Construction, small and mid-cap stocks expected to benefit

But market trading generally unaffected by unveiling of Budget 2017

Published Mon, Oct 24, 2016 · 09:50 PM

Kuala Lumpur

CONSTRUCTION companies and a number of small and mid-cap stocks came under focus in the market on Monday, with both segments perceived by investors as being share-market beneficiaries under Malaysia's Budget 2017.

There was little buzz among the property companies because the focus of the budget was on affordable homes, where margins are far less attractive.

Not only did the industry's players rue the lack of initiatives to boost sales (including allowing the reintroduction of developer interest bearing schemes), high-end developers would also be chafing at the rise in stamp duty on instruments of transfer of real estate worth more than RM1 million (S$333,894).

Stamp duty will go from 3 per cent to 4 per cent from Jan 1, 2018, giving potential buyers 14 months to make a purchase and so beat the deadline - assuming demand picks up next year, when the economy is projected to improve.

Given the fiscal constraints necessitated by Putrajaya's tight fiscal position and its deficit commitments, the 2017 budget did not contain many market- and consumption-oriented recommendations.

The few that were aimed the market's way included an allocation of up to RM3 billion by government-linked investment companies for external fund managers to invest in small- and mid-cap companies. This is expected to shift some of the interest from the top 100 listed companies, as would a measure to boost research in smaller firms through an initial funding of RM75 million by the Capital Market Development Fund.

Analysts said details need to be fleshed out, but expect the move to be positive for the market, which is 1.4 per cent down in the year to date.

A remisier said he did not think investor interest was noticeably up. He said of the 1.6 billion shares traded, compared to the daily average of 1.5 billion: "The volume is not that high."

There were 407 decliners to 378 advancers; the benchmark FBMKLCI closed 0.47 per cent up at 1,678 points.

Unlike in previous years, the index traded sideways ahead of the tabling of the budget last Friday.

Analysts recommend that investors buy the better small-caps before the funds enter, but also advised caution on the back of external headwinds in the coming months.
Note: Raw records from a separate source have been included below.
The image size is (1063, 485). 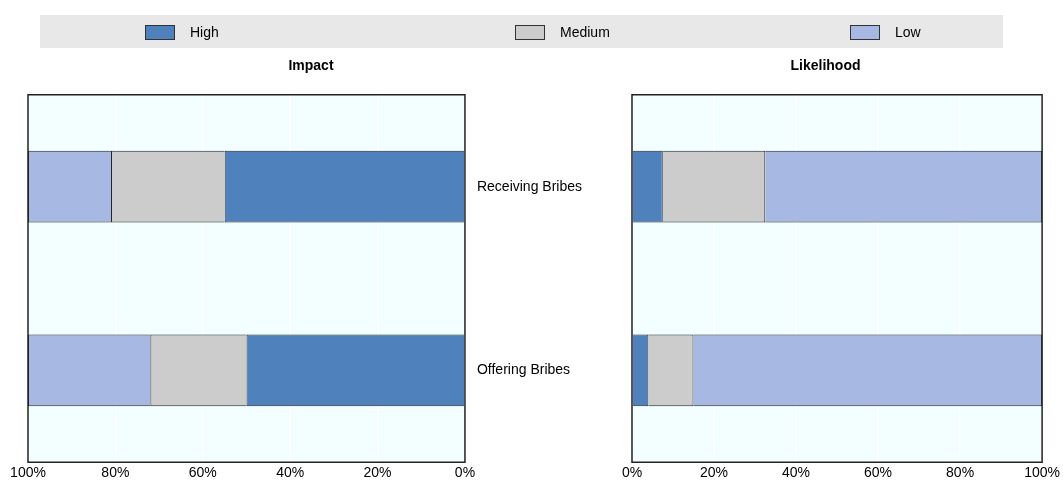 I want to click on y-tick-label: Offering Bribes, so click(x=524, y=370).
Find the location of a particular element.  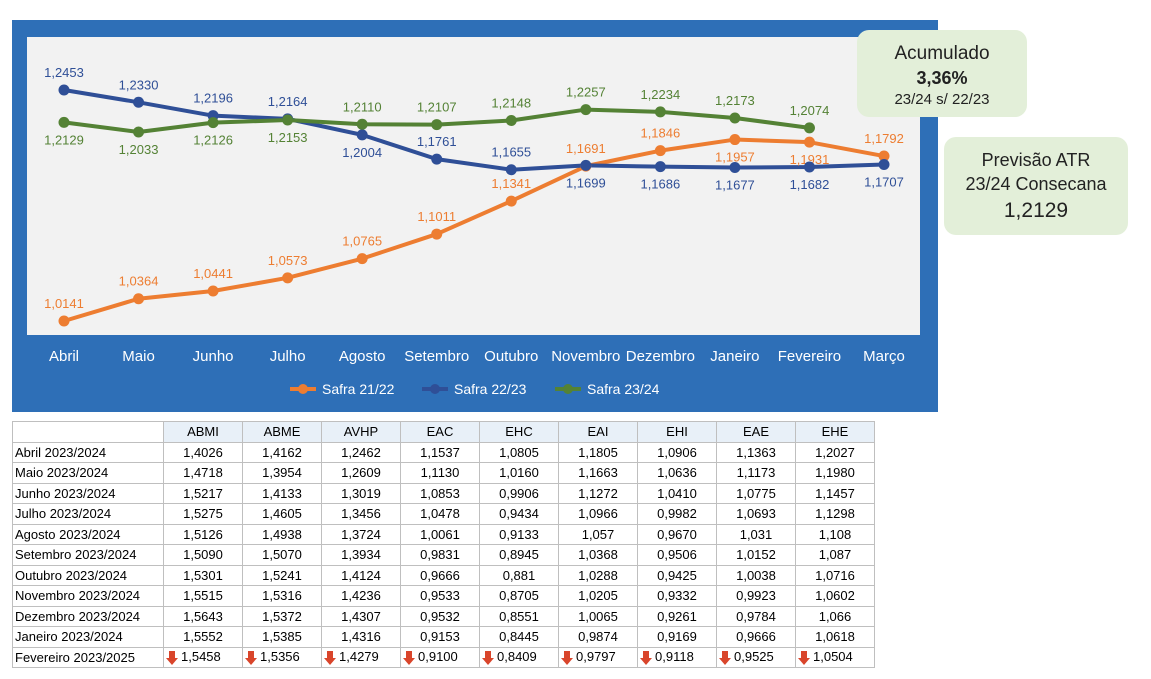

data-label: 1,2257 is located at coordinates (586, 92).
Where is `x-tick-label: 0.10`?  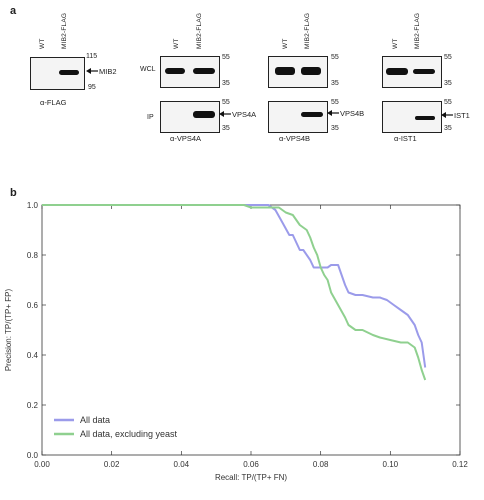
x-tick-label: 0.10 is located at coordinates (391, 464).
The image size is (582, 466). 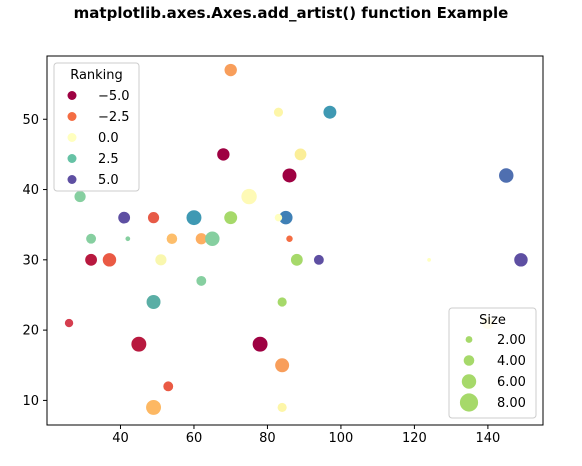 I want to click on size-legend-label: 2.00, so click(x=512, y=340).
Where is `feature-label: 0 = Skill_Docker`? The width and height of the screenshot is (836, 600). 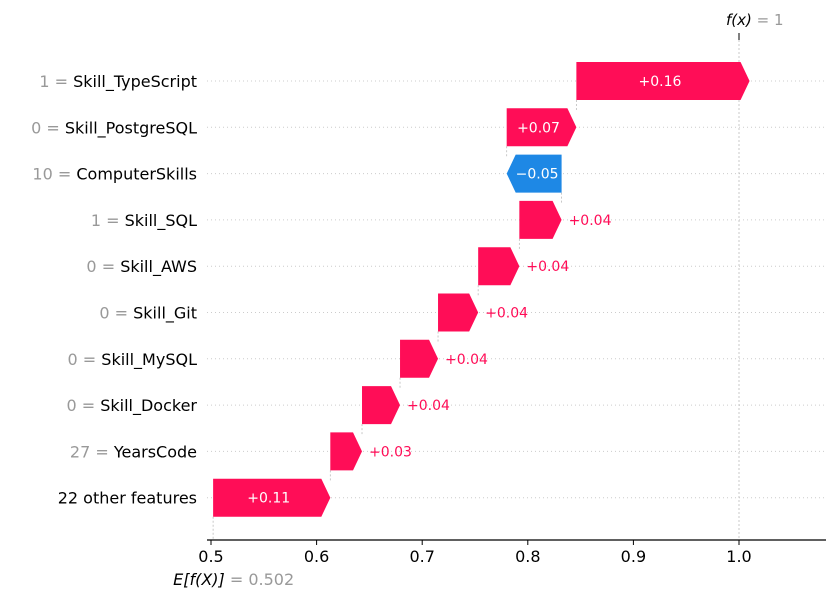 feature-label: 0 = Skill_Docker is located at coordinates (132, 406).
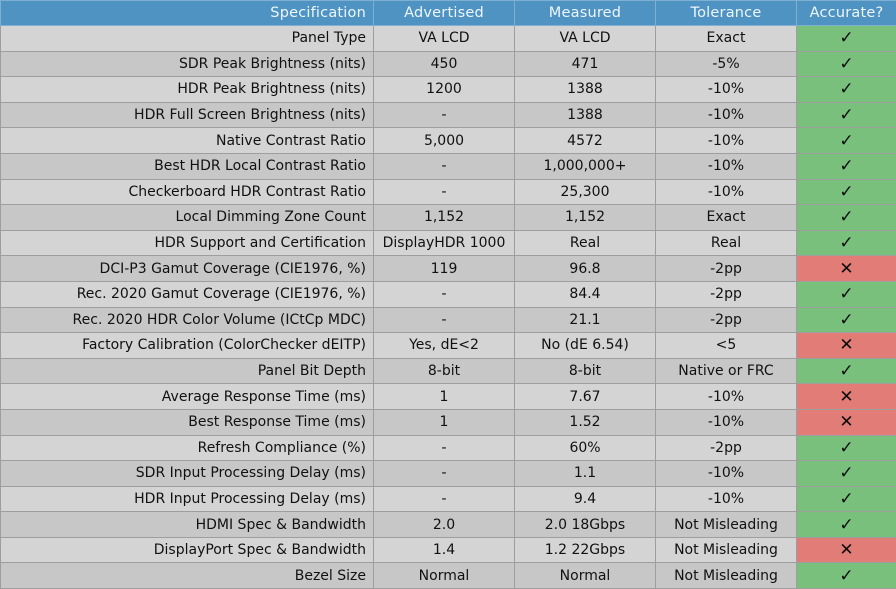  What do you see at coordinates (188, 422) in the screenshot?
I see `cell-specification: Best Response Time (ms)` at bounding box center [188, 422].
AllianceDBS Research is maintaining its year-end target of 1,700 points or a 1.3 per cent upside, based on a bottom-up valuation.
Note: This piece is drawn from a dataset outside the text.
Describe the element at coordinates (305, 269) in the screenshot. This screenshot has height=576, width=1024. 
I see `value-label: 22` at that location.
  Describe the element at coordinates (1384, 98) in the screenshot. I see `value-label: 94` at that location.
It warned of uncertainties in the fourth quarter stemming from the US in the form of a possible rate hike by the Federal Reserve and the American presidential election.
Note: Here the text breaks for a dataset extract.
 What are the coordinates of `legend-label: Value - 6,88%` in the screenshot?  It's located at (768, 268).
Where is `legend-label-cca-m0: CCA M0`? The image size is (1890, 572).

There were a number of gainers in the construction sector, not so much because new projects were announced, but because the jobs appear to be priority works.

The Pan Borneo Highway aside, the proposed East Coast Rail Line is attracting a lot of attention.

The 600km track will facilitate the movement of people and cargo between the Klang Valley and towns along the rail line, which include Kuantan, Kuala Terengganu and Kota Baru on the east coast; the line ends in Tumpat in Kelantan, near the Thai border.

Speculation of Chinese interest in the project has raised eyebrows, and its estimated RM55 billion price tag has prompted cynics to ask if it is going to be the world's priciest rail.

In any event, a number of construction players, particularly the well-connected, have been climbing on heftier order books. Piling specialist Econpile Holdings, Gadang Holdings and Ekovest, for example, added more than 3 per cent on Monday to chart new highs.